Adleyn, Ash Wednesday, New Orleans, Louisiana is a photograph by Alec Soth from his photobook Sleeping by the Mississippi. It shows a woman with her head tilted up toward the sky with a small black cross marked on her forehead. There’s a distant look in her eyes suggesting she’s distracted by a thought rather than looking at anything in particular.
When Alec Soth spoke to her, though, she said ‘I’m not even Catholic, these are cigarette ashes’, and started to laugh.
Information beyond the moment of a photograph can usually only be guessed at. A certain amount is given in the frame, but the rest of an image’s resonance comes from the viewer’s own knowledge, or lack of knowledge, about an individual or place.
Alec Soth’s Sleeping by the Mississippi covers an area of the United States of which I have no experience. Over multiple trips, Soth travelled the full length of the river, from its source in Minnesota, through the mid-western states, past St Louis, Memphis, Baton Rouge and New Orleans, to the point where the river meets the Gulf of Mexico.
Some of Soth’s work from this series is currently on show at Beetles+Huxley in London. The book, which was recently reprinted by Mack, shows off the project to better effect, giving space – albeit limited – to the short texts Soth recorded during the trips. These consist of snippets of conversations he had with his subjects about their lives; Soth would often ask them about their dreams and record the details his landscape shots couldn’t reveal visually. Soth seems to want the photographs to remain the focus of the project and present a mental map of the area and its people, but these extra details are important.
Lenny, a construction worker from Minneapolis who Soth has photographed topless in his kitchen with his huge Rottweiler, dreams of living ‘to be 100 and still look the way I do now’. Joshua, a prisoner in Angola State Prison, has ‘Preacher Man’ scrawled onto the collar of his T-shirt and a tattoo of a tear next to his left eye. The tattoo, we are told, is in remembrance of having killed someone: he is serving a 40-year sentence for murder. Sunshine, we learn, left home at the age of 14 shortly after the birth of her son, leaving him with her parents and moving to Memphis where she took on her recorded name. Soth’s shot of the Mississippi as it flows past Memphis is a slightly underwhelming scene until you learn it is where the singer Jeff Buckley died: he was washed away by the current while swimming in the river. Themes of poverty, loneliness and religion are present in many of the photos. Sheila, a pastor’s daughter from Minneapolis, wouldn’t be photographed unless Soth accompanied the picture with text saying ‘If you don’t have Jesus in your life, you are truly missing out on a blessing. He will set you free; accept him today.’

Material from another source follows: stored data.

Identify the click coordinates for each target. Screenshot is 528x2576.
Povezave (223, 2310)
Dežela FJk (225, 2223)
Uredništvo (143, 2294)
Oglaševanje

Soth’s footnotes are his way of dealing with what might be seen as a limitation of photography when treated as an art form rather than as a method of documentation. But it also reminds us of photography’s principal strength: its ability to show us the parts of the world and of people’s lives which we might otherwise never know.
‘Alec Soth, Sleeping by the Mississippi’ is at Beetles+Huxley, London, until 21 October.